Take note: Adobe’s partner structure is also commission based. Thus, even if you find a partner capable of implementing your solution, be sure to remember that they’re incentivized to sell you a $2 million package versus a $500,000 one.
With nearly 800 partners, including global, regional, and local digital agencies, systems integrators, and consultancies, Sitecore’s Solution Provider Partner program has the right partner to support you with the tailored resources and geographic proximity to meet your unique needs. No matter your size or where you’re located.
We also have a passionate developer community, which includes our MVP program, large training and support and technical consulting networks, and the Sitecore Business Optimization Strategies (SBOS™) and customer success teams.
These programs and teams all share one goal: enabling our partners and customers to realize the full power of the Sitecore platform. With streamlined deployment, our customers put their customers at the center of world-class digital experiences faster and cheaper.
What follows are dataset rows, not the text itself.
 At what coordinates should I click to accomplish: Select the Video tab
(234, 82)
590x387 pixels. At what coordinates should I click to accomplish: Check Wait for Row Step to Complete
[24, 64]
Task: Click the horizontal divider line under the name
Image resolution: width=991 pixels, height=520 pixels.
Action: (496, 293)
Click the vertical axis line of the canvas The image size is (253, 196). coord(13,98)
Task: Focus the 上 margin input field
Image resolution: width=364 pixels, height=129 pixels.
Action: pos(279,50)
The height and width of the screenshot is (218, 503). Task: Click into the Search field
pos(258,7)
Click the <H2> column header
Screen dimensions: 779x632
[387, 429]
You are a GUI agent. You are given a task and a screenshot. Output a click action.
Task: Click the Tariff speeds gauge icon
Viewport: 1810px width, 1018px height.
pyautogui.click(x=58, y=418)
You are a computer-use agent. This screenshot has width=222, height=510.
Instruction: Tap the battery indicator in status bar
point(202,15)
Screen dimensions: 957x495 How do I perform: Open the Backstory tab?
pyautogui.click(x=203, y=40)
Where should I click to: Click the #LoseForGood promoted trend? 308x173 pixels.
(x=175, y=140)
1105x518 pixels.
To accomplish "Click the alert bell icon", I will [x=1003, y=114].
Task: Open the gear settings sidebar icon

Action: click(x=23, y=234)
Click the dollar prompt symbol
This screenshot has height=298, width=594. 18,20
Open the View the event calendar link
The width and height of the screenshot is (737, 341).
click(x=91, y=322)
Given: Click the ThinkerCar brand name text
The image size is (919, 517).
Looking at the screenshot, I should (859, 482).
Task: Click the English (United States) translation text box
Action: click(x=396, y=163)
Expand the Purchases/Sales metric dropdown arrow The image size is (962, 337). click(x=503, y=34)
Takeaway: Adobe competes with its partners — and implementation experts are in relatively short supply — which adds to the cost, complexity, and timeline to deploy an Adobe solution. Sitecore’s implementation ecosystem is vast and equipped to handle the most complex implementations of our tightly integrated platform.
Even when you get there — will you be there?
High-performing, integrated, and simple-to-use platforms capable of merging fluidly with best-of-breed solutions to support an intuitive and powerful martech stack — that’s the future of digital experience platforms. But getting the full value of even the best system usually requires at least some institutional change for the vast majority of organizations.
This is why we work with our partners to develop the right roadmap for each of our customers — whether they’re ready to crawl, walk, or run. Because digital transformation is more than technology. Would we like to make that $200k on an upsell? Sure, but only if it’s the right fit. We’re not looking to squeeze as much as possible out of each deal. We would rather create a firm foundation of trust for a long-term partnership.
We don’t know why Adobe continues to choose a sales model based on squeezing as much money as possible from each deal. Maybe it’s focus is limited by the horizon of annual revenue. Maybe Adobe knows that after spending several million dollars, you’re unlikely to pack up and start over — even if you still only have 60% of what you need. Whatever the reason, we think it’s worth your time to consider whether it’s the sales model you want to deal with during your digital transformation.
If not, or if you wonder if there’s a better way, don’t hesitate to reach out to a Sitecore sales representative. We would love to have an honest conversation about where you’re at, where you’d like to be in the next 5 – 10 years, and how we can help you get there.
Final takeaway: Adobe’s business model appears to be focused on squeezing the most money out of each deal. Sitecore’s business model is focused on customer success. We want to build a long-term relationship with each of our customers to best support their digital transformation process — whether they’re ready to crawl, walk, or run.